# Trainers.



## SJL1990 (Mar 3, 2014)

Looking for a pair of trainers with a reasonably solid sole, especially the heel, as I feel it could add some more stability to my lifts. Occasionally I train barefoot which is great, however I would generally like to purchase some anyway as my current trainers are slightly too soft for my heavier lifts and I can feel a slight give.

I am aware of powerlifting trainers etc, but I don't really fancy forking out up to 100 quid for a pair... I was looking at Adidas ZX750's ... Anyone use them?

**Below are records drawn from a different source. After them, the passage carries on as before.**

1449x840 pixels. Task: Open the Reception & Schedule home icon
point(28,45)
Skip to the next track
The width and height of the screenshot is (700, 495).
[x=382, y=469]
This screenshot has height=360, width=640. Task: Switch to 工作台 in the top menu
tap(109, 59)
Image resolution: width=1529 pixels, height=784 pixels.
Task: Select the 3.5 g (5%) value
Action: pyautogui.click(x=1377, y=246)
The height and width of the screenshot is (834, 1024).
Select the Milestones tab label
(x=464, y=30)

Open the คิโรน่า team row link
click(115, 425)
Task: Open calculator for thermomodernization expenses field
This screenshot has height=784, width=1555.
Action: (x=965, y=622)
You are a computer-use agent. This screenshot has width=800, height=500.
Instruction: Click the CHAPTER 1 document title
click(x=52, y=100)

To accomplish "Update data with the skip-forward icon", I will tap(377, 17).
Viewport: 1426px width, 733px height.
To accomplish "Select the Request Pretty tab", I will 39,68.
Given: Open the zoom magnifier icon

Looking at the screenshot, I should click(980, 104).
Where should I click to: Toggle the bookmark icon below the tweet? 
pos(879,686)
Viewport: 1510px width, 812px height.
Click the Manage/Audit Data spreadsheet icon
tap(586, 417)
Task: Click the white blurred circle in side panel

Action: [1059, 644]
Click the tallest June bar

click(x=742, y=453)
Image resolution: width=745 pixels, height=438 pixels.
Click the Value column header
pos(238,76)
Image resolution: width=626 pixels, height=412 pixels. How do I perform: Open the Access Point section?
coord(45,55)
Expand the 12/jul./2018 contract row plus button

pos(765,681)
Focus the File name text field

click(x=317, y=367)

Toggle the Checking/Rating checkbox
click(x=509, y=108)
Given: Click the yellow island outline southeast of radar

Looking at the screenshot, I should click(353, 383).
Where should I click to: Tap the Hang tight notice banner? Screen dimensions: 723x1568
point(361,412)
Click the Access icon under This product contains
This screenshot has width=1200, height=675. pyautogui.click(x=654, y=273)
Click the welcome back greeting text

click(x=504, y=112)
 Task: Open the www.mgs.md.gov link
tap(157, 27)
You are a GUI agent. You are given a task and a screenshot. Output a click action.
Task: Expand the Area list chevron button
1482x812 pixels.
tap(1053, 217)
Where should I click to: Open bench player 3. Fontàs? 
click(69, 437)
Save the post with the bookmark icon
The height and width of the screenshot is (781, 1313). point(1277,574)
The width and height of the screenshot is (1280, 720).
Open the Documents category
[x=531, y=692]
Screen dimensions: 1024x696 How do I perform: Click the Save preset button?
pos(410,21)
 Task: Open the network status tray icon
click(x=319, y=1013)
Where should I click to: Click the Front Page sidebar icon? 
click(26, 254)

Let me know your suggestions, PM me with links if need be.

thanks.


----------



## andyhuggins (Nov 21, 2008)

I like converse atm.


----------



## Marcus2014 (Mar 24, 2014)

Just do it bare foot dude then you don't have to fork out at all

Just don't get those horrible toe shoe things lol


----------



## eezy1 (Dec 14, 2010)

you aint allowed barefoot in my gym. its cool though knowing my luck i`d end up next to cheesyfoot


----------



## SJL1990 (Mar 3, 2014)

Marcus2014 said:


> Just do it bare foot dude then you don't have to fork out at all
> 
> Just don't get those horrible toe shoe things lol


Yeah, normally I do... Just some of the people are weird about it in some gyms. I travel a lot, so occassionally the gym rules state no barefoot training.


----------



## SJL1990 (Mar 3, 2014)

eezy1 said:


> you aint allowed barefoot in my gym. its cool though knowing my luck i`d end up next to cheesyfoot


Haha yeah man, it happens. I e noticed a few gyms are weird about training barefoot, hence why I'm kinda looking for some new trainers to avoid that issue.


----------



## jamiew691 (Mar 23, 2014)

A set of 'nike air max 90', great solid sole for when standing still like deadlifting but also good for running! Very comfy and they make me feel like my feet are supported throughout! Can get a new set for about £70 now!


----------



## mat81 (Jul 13, 2013)

super dry are good


----------



## B-rad (Aug 18, 2013)

reebok nano


----------



## Wallace86 (Jan 20, 2013)

There's power lifting trainers on Amazon for £90 Adidas ones and few others from £60+. I'm gona get a set although I do most training barefooted. (Not aloud but **** them)


----------



## Wallace86 (Jan 20, 2013)

jamiew691 said:


> A set of 'nike air max 90', great solid sole for when standing still like deadlifting but also good for running! Very comfy and they make me feel like my feet are supported throughout! Can get a new set for about £70 now!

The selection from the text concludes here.